Medical Injection Molding




Medical Injection Molding Rapid Guide



Introduction to Injection Molding

Injection molding is a manufacturing technique where molten material is injected into a mold cavity under high pressure. After the material cools and solidifies, the mold opens to eject the molded part. This process is suitable for producing parts with complex shapes and high precision requirements, ideal for low-cost mass production.


The process is as follows

Mold cavity defines the shape of the part: The mold is a cavity or space with the desired shape of the part.


Material (molten plastic) injected into the mold cavity: Molten plastic is injected into the mold cavity through a nozzle and under pressure.

Plastic cools and solidifies: Once the plastic enters the mold cavity, it rapidly cools and solidifies using the mold's cooling system, maintaining the required shape and structure.

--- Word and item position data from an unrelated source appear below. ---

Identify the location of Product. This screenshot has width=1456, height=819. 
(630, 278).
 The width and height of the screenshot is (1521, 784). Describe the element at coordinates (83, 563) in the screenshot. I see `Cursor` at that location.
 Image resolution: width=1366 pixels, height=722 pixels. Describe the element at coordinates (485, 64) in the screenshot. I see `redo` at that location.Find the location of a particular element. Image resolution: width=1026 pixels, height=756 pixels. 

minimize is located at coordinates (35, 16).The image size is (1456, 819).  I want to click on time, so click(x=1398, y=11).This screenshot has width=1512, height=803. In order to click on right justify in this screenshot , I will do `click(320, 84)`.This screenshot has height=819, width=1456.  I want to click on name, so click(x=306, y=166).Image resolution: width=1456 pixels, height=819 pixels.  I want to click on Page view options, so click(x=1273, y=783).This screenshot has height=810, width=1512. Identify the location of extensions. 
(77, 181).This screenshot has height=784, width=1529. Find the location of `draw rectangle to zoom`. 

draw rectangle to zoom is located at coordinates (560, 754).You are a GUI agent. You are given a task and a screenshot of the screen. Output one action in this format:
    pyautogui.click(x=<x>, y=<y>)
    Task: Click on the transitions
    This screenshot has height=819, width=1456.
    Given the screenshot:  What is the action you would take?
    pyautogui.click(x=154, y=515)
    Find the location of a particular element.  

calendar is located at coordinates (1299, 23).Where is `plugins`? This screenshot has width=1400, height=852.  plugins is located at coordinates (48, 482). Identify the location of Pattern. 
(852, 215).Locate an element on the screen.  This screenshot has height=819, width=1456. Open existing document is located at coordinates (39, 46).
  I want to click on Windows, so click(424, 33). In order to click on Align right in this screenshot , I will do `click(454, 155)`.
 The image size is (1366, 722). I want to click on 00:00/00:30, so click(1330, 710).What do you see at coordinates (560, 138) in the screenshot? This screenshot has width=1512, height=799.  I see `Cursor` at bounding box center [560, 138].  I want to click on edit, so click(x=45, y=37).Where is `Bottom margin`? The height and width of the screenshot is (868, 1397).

Part ejected: After the plastic has fully cooled and solidified, the mold opens, allowing operators to remove or eject the molded part.

Process repeats: The entire process starts again with the injection of new molten plastic, continuing until the desired production quantity is achieved.


注塑


Material Selection


Mold Materials

The choice of mold materials depends on production volume, cost, and precision requirements.


  • Plastic Mold Steel

  • High-Speed Tool Steel

  • Hot Work Tool Steel

  • Cold Work Tool Steel


医疗模具制造.jpeg


Injection Molding Materials

All thermoplastics (polymers that soften when heated and harden when cooled) can be molded. Some silicones and thermosetting resins can also be molded.


  • Polypropylene (PP)

  • Polycarbonate (PC)

  • Polyetheretherketone (PEEK)

  • Polyethylene Terephthalate (PET) 


塑料原料 (3)


Advantages and disadvantages of injection molding


  • Suitable for high-volume production

  • Extremely fast part manufacturing speed

  • Can provide a variety of materials with different properties

  • Very low part cost in mass production

  • Excellent repeatability

  • High precision

  • Outstanding appearance

  • Capable of creating very complex geometries

  • Minimal or no additional surface finishing required

  • Low scrap rate


Disadvantages of injection molding

  • High tooling installation cost

  • Longer lead time compared to other processes

  • High cost of design modifications



Injection molding principle

零件解剖

Part analysis


  • Nominal wall thickness: General thickness of the main body part walls.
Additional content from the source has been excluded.